Handmade is not the same thing as hand sewn. These cannot be hand sewn. I also doubt they are fully canvassed. At that price point I'd be happy if they were half canvassed but wouldn't be surprised if they were fused.
Some research on AAAC reveals that they are half canvassed, as you surmised. I think eHaberdasher Benjamin line sets the bar in terms of affordability of canvassed suits.
I'd like more info on how the suits are handmade at such a low price point.
What specifically is done by hand? Are the sleeve heads attached by hand?
Not being sarcastic. Just curious.
I thought the bar for handmade included suits like Brioni, Kiton, Formosa, etc...

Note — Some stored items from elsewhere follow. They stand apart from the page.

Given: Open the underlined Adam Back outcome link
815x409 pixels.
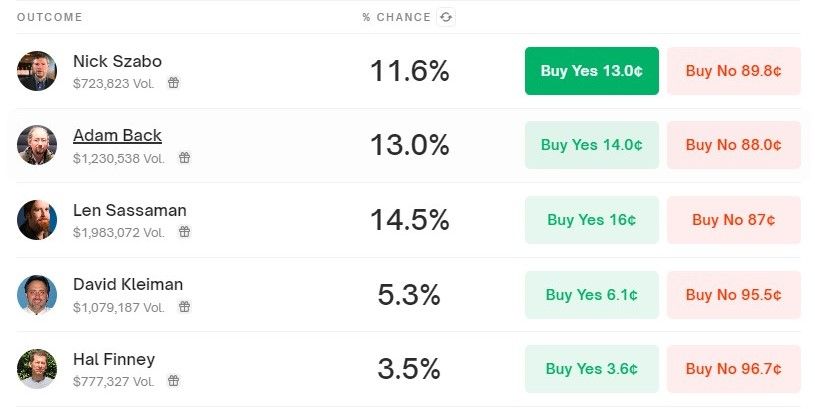Looking at the screenshot, I should pyautogui.click(x=117, y=136).
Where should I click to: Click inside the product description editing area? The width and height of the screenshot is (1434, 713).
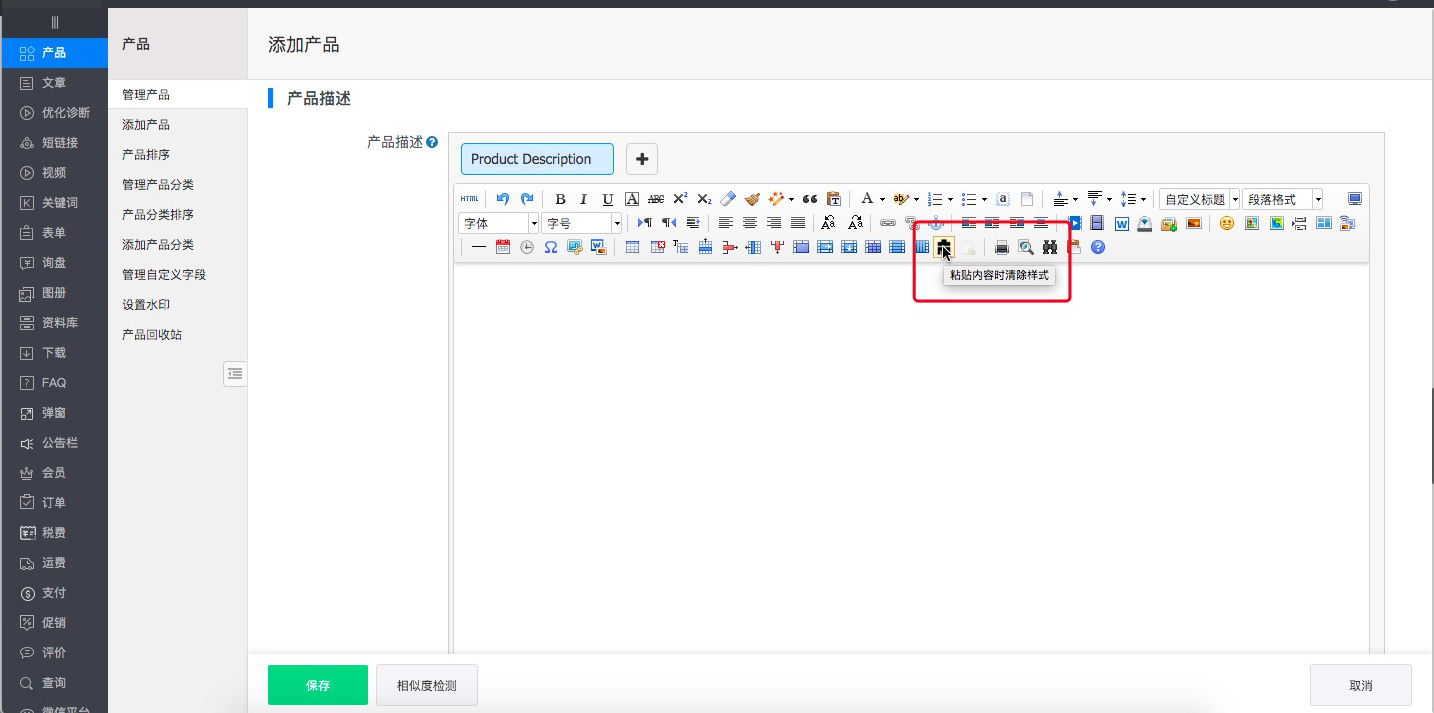click(910, 450)
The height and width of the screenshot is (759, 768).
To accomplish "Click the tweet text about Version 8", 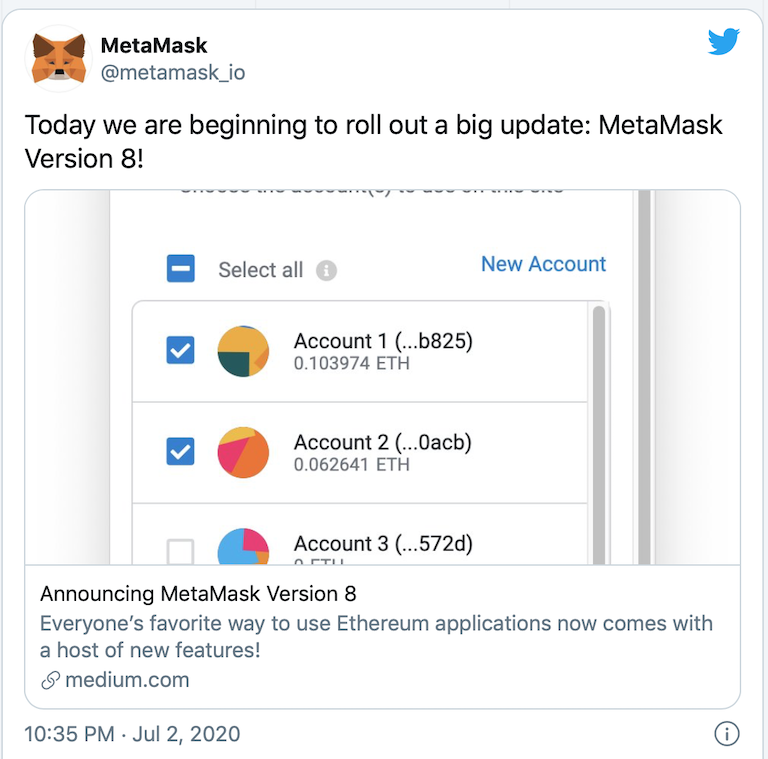I will (x=373, y=141).
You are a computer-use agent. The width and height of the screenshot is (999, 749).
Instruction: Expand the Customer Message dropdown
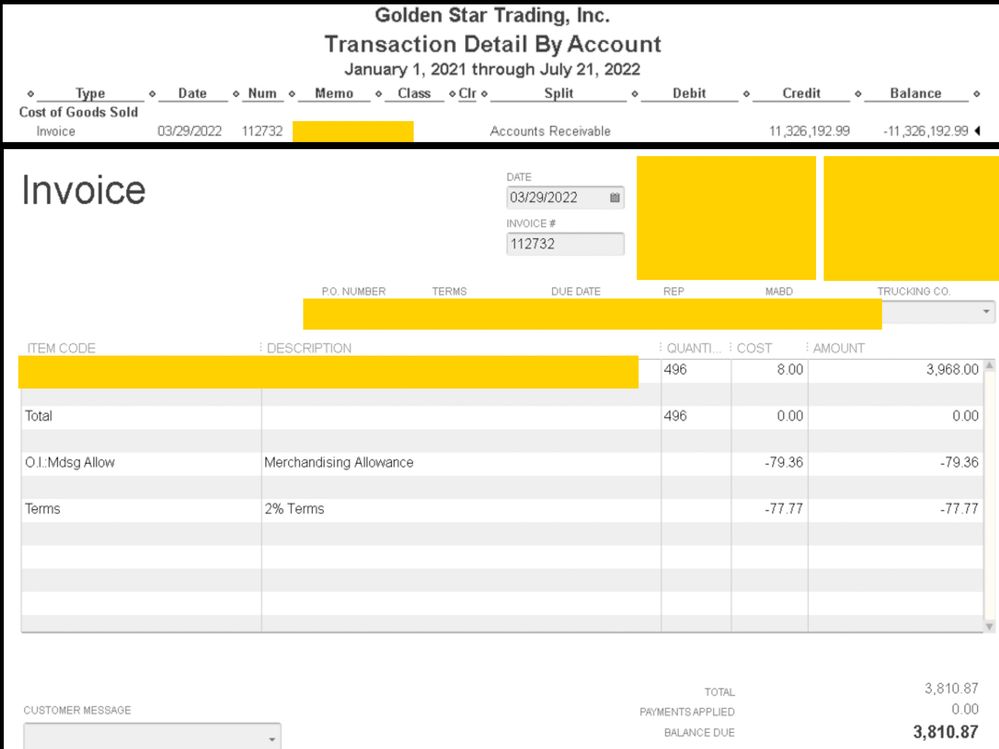(x=271, y=739)
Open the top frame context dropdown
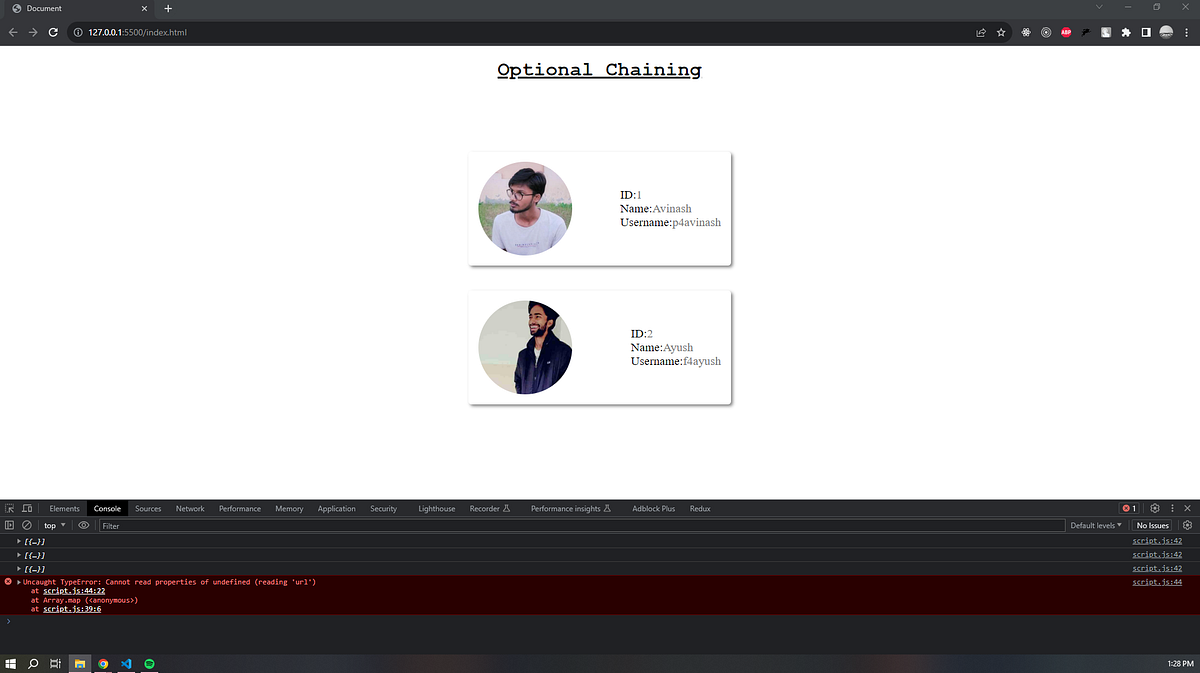The image size is (1200, 673). [52, 525]
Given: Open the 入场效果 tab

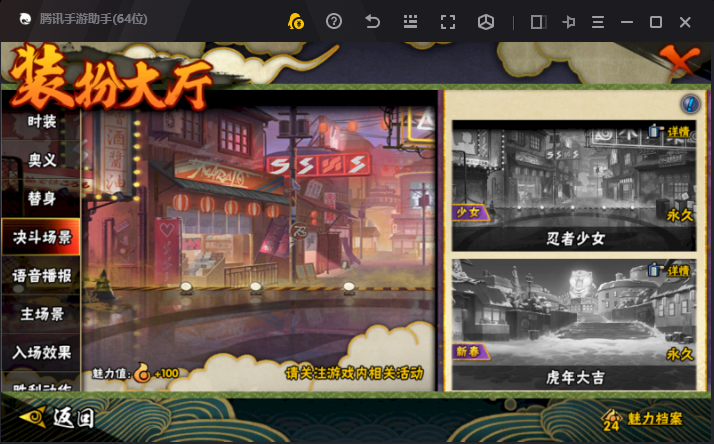Looking at the screenshot, I should click(x=42, y=352).
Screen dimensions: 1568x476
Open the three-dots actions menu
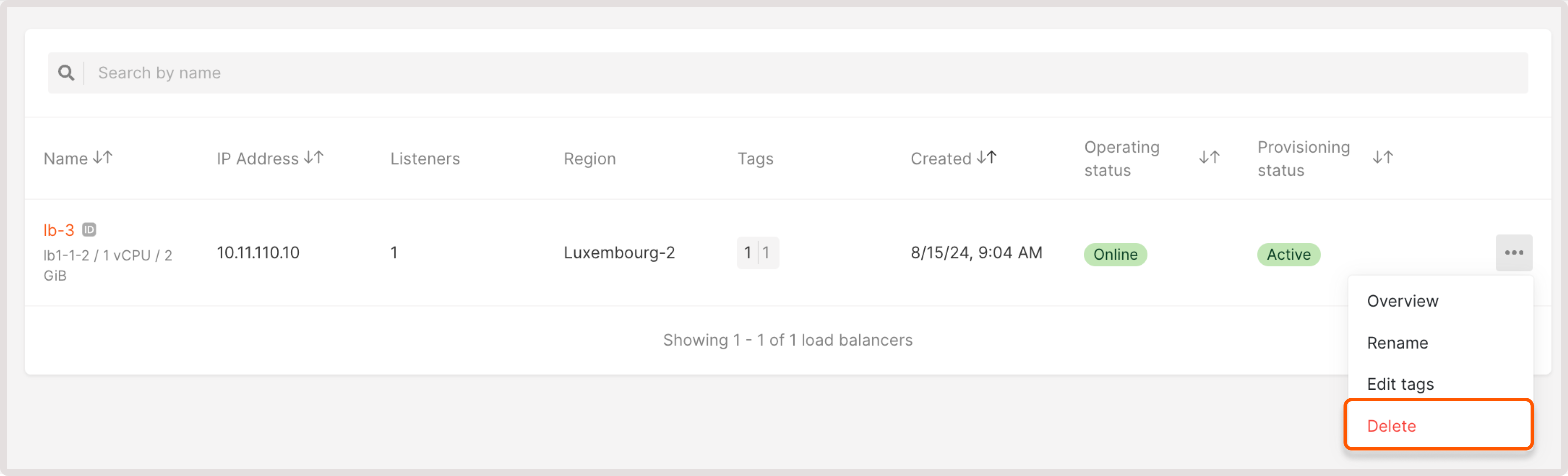point(1513,252)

And also, thanks for your contribution. Even though MW doesn't get a lot of love, it's great that your post is starting a larger conversation. Most posts on SF these days are "+1" or the classic "deetz please". (Present company included).

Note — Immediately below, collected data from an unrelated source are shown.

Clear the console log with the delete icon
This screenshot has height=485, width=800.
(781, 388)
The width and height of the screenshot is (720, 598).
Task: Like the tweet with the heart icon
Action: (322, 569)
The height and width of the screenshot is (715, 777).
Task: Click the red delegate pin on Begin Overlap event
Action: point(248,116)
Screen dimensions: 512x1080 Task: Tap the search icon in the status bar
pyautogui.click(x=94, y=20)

Every location unfortunately does not have someone who has gone through the regional training. I would encourage you to ask the salesperson how experienced they are if you have an interest in looking into doing JA MTM. The store manager gets the most training, (although basic) and then has to pass it on to all the other salespeople. However I attended an optional training session.
Thanks for the support!
While I admit, that mens wearhouse is honestly near the bottom of the rung of menswear, I do think that one can get some value out of the store, especially though the custom program.
I agree with this, very much.
This is true as well. I'm trying to slowly learn about tailoring and it's pretty hard to figure out what sources can be trusted.
I'll add part of my post from another thread when I find it. It was in the thread about the closing of Jos. A Bank stores.
edit: found it
- I rarely buy clothes, but when I do I drive two and a half hours to a store that has excellent service and manages to survive while doing zero e-commerce. I end up spending more than I anticipated and usually as much as I can possibly afford. On the way I drive by at least three Men's Warehouse stores and one Jos. A. Bank that I know of, in various locations. Sometimes I don't spend much though, and only buy one sale item and the staff are never pushy. Ever. I have one salesman I deal with, and the other's know that and will help me if he is busy but once he is free they let him take over. It's hard to describe how they will let you look and not hover but can tell if you need help, it kind of amazing.
I'll also add to this, there are only five salesman, including the two guys who run the store. So everyone has people that are the customers they deal with on a regular basis. I'm certainly not some VIP. I'm rarely there, actually. The staff is always friendly and professional though.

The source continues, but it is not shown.